I carefully read the appropriate experimental papers and had created lists of variables that controlled for every significant factor (e.g., number of syllables, frequency of occurrence of the words in current English usage {performance is better for very common words}) and the list of assignment statements was sufficiently long that it would just overload the capacity of short term memory (about 2 seconds worth of sound).

The results contained none of the expected performance effects, so I ran the experiment again looking for different effects; nothing.  A chance comment by one of the subjects after taking part in the experiment offered one reason why the expected performance effects had not been seen.  By their nature developers are problem solvers and I had set them a problem that asked them to remember information involving a list of assignment statements that appeared to be beyond their short term memory capacity.  Problem solvers naturally look for patterns and common cases and the variables in each of my carefully created list of assignment statements could all be distinguished by their first letter.  Subjects did not need to remember the complete variable name, they just needed to remember the first letter (something I had not controlled for).  Asking around I found that several other subjects had spotted and used the same strategy.  My simple experiment was not simple enough!

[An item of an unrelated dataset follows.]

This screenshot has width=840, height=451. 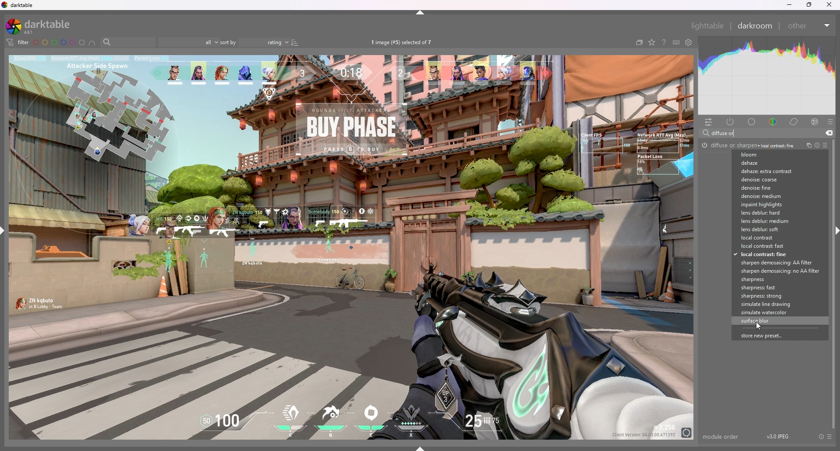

I was recently reading about an experiment that investigated the factors that motivate developers to comment code.  Subjects were given some code and asked to add additional functionality to it. Some subjects were given code containing lots of comments while others were given code containing few comments.  The hypothesis was that developers were more likely to create comments in code that already contained lots of comments, and the results seemed to bear this out.  However, closer examination of the answers showed that most subjects had cut and pasted chunks (i.e., code and comments) from the code they were given.  So code the percentage of code in the problem answered mimicked that in the original code (in some cases subjects had complicated the situation by refactoring the code).